Fortunately, the country has just declared the crisis over after a concerted effort by the government, the World Health Organisation, and local health care officials.
Without these efforts, the outbreak in the village of Ikoko-Impenge would have blown into a huge crisis especially since it spread to Mbadaka inhabited by 1.2m Congolese, according to the country’s health minister Dr Oly Ilunga Kalenga.
So what went right this time?
According to Ilunga, the local ownership of the issue was vital to dealing with the crisis.
“Local ownership remains the cornerstone of a successful response. The Ministry of Health stepped up to lead the efforts on the ground. By the time international support arrived in DRC, the major elements of a full-blown response were already in place and functioning,” he said in his article in the Guardian.
The use of community leaders such as religious and traditional leaders also helped in passing messages on how to change age-old habits that may hinder response.
The local response was boosted with the international response, which had improved after the outbreak in West Africa in 2014. The partners used the lessons learnt in Liberia and Sierra Leone to speed up response.
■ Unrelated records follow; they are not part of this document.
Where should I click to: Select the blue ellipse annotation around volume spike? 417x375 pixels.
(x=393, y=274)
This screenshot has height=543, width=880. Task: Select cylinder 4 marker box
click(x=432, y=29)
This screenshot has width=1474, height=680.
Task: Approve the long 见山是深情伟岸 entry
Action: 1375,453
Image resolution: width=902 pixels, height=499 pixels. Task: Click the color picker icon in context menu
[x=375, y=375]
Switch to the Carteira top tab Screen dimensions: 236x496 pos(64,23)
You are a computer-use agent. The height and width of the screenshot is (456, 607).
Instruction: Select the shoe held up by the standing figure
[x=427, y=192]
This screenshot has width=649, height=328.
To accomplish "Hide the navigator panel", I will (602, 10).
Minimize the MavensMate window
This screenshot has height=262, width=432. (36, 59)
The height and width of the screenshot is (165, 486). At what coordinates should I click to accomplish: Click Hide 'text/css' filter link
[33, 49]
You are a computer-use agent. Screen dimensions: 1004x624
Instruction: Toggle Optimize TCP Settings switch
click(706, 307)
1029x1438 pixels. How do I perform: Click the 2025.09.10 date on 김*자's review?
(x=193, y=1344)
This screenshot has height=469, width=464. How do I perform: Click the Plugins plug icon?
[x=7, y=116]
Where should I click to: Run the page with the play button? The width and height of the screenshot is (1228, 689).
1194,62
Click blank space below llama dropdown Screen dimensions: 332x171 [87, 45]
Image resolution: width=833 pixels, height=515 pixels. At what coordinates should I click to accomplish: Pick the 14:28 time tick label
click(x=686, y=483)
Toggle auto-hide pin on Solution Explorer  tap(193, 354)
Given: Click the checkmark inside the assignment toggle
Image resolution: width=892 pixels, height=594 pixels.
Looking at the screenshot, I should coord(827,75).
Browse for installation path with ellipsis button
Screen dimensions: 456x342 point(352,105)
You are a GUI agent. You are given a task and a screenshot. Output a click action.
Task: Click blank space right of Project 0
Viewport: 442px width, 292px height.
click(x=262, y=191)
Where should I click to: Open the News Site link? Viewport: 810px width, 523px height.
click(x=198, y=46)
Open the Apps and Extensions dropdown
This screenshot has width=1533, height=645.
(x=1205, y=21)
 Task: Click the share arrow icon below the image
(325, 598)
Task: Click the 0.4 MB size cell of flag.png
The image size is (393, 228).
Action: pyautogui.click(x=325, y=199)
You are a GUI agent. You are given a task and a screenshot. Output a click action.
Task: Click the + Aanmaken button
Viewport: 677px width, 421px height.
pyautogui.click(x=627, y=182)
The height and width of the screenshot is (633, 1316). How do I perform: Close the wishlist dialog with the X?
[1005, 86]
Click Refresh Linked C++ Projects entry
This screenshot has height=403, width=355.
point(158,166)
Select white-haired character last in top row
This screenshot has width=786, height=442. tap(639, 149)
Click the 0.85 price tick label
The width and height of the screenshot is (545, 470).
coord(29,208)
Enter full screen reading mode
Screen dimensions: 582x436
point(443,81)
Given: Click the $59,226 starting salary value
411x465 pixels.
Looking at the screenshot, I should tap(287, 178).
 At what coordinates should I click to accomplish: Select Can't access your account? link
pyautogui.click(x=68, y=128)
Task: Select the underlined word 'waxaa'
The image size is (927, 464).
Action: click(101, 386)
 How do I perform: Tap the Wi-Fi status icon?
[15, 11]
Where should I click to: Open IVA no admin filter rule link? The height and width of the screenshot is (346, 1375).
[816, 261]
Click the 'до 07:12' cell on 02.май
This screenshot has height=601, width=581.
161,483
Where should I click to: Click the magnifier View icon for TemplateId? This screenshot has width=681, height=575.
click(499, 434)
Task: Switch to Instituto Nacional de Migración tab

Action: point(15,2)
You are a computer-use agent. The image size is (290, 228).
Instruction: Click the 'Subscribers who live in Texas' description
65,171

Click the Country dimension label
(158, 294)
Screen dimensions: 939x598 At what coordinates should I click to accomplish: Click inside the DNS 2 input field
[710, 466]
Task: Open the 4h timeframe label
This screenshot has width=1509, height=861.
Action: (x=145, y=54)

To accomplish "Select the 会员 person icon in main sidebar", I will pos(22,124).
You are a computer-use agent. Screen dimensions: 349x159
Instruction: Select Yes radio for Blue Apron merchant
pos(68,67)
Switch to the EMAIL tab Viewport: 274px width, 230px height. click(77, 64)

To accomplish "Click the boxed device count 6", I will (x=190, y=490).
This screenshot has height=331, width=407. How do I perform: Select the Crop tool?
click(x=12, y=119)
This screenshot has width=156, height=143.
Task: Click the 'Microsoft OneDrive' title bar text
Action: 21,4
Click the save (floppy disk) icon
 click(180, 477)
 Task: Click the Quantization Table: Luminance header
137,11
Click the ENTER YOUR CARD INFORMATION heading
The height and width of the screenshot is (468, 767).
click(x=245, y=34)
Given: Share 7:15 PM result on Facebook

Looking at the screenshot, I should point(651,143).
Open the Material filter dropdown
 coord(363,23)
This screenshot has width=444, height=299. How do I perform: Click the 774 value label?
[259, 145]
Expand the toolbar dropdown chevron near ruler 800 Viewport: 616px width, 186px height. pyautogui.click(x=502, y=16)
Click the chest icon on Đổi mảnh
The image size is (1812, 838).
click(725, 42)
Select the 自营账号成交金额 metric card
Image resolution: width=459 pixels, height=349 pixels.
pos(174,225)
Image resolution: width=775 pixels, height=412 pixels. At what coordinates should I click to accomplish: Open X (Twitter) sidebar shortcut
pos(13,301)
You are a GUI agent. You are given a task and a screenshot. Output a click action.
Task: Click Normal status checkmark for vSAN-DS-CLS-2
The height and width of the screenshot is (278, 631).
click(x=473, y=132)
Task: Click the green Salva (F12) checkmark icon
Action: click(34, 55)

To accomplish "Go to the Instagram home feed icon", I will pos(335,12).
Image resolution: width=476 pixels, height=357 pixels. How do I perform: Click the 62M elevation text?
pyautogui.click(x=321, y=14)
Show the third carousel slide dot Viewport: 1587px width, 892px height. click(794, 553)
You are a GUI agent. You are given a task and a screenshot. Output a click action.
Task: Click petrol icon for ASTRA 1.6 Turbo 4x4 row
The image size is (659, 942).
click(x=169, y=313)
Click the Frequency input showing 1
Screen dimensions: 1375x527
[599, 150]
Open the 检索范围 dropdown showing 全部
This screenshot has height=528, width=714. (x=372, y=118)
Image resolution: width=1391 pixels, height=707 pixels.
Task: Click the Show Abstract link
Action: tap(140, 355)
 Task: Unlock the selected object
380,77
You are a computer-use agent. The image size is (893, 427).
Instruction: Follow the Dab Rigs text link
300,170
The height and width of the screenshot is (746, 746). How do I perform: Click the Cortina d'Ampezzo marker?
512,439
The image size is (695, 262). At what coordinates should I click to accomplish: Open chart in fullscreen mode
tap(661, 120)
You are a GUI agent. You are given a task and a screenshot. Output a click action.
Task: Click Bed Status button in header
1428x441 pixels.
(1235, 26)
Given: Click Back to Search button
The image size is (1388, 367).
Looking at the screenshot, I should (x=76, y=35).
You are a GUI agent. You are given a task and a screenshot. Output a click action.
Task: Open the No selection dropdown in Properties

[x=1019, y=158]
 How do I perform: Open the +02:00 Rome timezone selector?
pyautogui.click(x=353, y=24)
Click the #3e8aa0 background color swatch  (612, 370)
The other factor was finances. When the disease broke out, the DRC government released not only a $56.8m (£43.3m) three-month action plan but fully financed it within 48 hours. International partners also contributed to the plan, something that was adversely missing in the West African situation, where it took months to get enough money to deal with the crisis.
The whole response plan was also facilitated by the presence of a safe and effective vaccine.
“The new vaccine has not just proved safe and effective against Ebola; it also changed community perceptions of the disease, which is now seen as treatable. Throughout the outbreak, more than 3,300 people were vaccinated. I was vaccinated myself to show the vaccine’s safety and break the stigma around it,” said Ilunga.
Kalenga is also quick to appreciate the contribution of neighbouring countries and Pan African groups like Africa Centres for Disease Control and the African Field Epidemiology Network.
“This regional collaboration sends a strong signal that Africa is willing to take the driver’s seat in solving its problems,” he said.
Although the ninth outbreak in DRC has been successfully handled, there is still room for improvement not only in the country but also across Africa in terms of surveillance and response.